Fico me perguntando o que aconteceu com a humanidade. Não consigo chegar a nenhuma resposta. Por um lado, progredimos tanto; por outro... tanta violência, tanta agressividade. Ausência total de capacidade comunicativa.
Comunicação vem de “comum”. É algo que passa do individual para o âmbito coletivo. Tanto quanto se sabe, a linguagem verbal foi criada quando nossos ancestrais perceberam a insuficiência do que tinham à disposição para expor tudo o de que precisavam. Passaram, então, dos desenhos, aos sons e destes às palavras, frases e textos. Foi um processo longo, imagino. Não creio que um sistema tão complexo tenha surgido da noite para o dia.
Então, o que aconteceu? Por que estamos jogando fora todo esse esforço?

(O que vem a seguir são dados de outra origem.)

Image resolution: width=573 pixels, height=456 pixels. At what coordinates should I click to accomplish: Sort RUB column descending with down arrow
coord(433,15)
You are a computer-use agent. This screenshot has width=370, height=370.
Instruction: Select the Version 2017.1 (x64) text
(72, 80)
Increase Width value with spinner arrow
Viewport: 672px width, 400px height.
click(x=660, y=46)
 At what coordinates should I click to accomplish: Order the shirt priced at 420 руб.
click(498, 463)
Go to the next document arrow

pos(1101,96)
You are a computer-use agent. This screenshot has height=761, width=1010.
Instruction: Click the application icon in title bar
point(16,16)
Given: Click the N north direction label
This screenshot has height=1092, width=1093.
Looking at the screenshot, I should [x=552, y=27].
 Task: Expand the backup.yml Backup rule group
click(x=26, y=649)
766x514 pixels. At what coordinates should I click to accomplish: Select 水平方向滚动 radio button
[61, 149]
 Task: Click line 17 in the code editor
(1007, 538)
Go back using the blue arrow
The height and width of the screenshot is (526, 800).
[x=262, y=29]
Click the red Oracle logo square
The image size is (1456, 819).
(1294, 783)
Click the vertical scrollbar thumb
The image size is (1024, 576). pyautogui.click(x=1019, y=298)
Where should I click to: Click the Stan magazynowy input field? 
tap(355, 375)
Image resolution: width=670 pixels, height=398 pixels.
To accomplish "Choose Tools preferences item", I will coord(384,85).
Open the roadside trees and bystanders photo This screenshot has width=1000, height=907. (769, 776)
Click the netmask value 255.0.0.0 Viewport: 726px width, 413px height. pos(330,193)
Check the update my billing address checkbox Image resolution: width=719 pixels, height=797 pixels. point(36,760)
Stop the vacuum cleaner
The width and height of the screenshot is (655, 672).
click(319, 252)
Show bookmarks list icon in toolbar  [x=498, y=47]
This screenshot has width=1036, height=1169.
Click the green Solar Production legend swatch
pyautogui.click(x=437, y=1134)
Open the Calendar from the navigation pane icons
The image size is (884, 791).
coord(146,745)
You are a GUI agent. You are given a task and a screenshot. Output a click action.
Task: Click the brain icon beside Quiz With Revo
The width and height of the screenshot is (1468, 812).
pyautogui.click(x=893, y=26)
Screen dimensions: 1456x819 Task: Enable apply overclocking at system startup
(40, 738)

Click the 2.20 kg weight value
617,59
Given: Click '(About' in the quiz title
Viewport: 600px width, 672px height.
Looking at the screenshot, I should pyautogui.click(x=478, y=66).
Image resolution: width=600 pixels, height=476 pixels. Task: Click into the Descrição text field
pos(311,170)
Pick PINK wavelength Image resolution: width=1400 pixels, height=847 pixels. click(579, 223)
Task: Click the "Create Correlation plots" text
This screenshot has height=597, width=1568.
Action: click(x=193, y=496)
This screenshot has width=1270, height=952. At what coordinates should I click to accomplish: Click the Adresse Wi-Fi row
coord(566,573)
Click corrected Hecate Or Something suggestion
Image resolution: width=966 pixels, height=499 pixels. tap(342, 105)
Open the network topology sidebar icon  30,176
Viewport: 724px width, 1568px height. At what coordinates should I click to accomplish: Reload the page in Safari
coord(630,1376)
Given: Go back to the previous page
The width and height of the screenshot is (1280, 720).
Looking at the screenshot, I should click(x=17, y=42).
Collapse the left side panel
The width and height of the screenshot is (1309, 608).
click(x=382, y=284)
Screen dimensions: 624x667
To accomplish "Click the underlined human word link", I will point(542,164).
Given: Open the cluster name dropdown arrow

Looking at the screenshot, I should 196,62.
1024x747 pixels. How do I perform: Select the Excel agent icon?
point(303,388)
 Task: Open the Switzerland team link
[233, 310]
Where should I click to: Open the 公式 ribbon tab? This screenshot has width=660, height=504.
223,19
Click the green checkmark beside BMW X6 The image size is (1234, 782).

Na semana passada, falamos sobre Franz Kafka, autor tcheco, de língua alemã, falecido há cem anos. Dentre seus textos mais famosos, está A metamorfose. Para quem não conhece, recomendo ler. É brilhante! Trata-se de um comerciante que, de repente, vê-se transformado em um “inseto monstruoso”. A partir daí, sua relação com todos os demais se deteriora.
Essa história, entre outras questões, trata da incapacidade de comunicar-se. Isso leva o protagonista à ruína, uma vez que, ao vê-lo transformado em um inseto, sem que ele conseguisse dizer como se sentia, o que estava acontecendo com ele e em que pensava, a família passou a temê-lo. A mãe chega a passar mal quando ele se aproxima, com medo do que ele pudesse fazer. Nós, leitores, sabemos que ele não era mau, pois conhecemos seus pensamentos. Todos os outros não têm ideia do que se passa com ele e sentem-se ameaçados. Os leitores, por outro lado, sentem pena do pobre homem-bicho.
Percebem? Qual é a grande diferença entre leitores e personagens? A palavra. O narrador nos comunica tudo o que se passa na mente do infeliz comerciante. A comunicação faz com que ele se torne mais próximo de nós. Apesar de sua aparência, conseguimos vê-lo como humano e nos identificamos com ele. Já sua família, chefe e outros conhecidos não têm acesso ao que nos é comunicado. Portanto, acreditam não ter mais nada em COMUM com Gregor Samsa, o protagonista. Não havia COMUNICAÇÃO.
Citei esse livro apenas para mostrar como Kafka já percebia, no início do século XX, o quanto é importante o uso adequado da linguagem. Não basta saber falar, não basta saber ler e escrever. É preciso saber comunicar-se. Tornar algo comum ao grupo envolvido na situação. Só assim é possível humanizar-se.
É pena que, na era da comunicação, da informação e da tecnologia, estejamos nos comportando, cada vez mais, como seres incapazes de criar algo em comum e de conviver.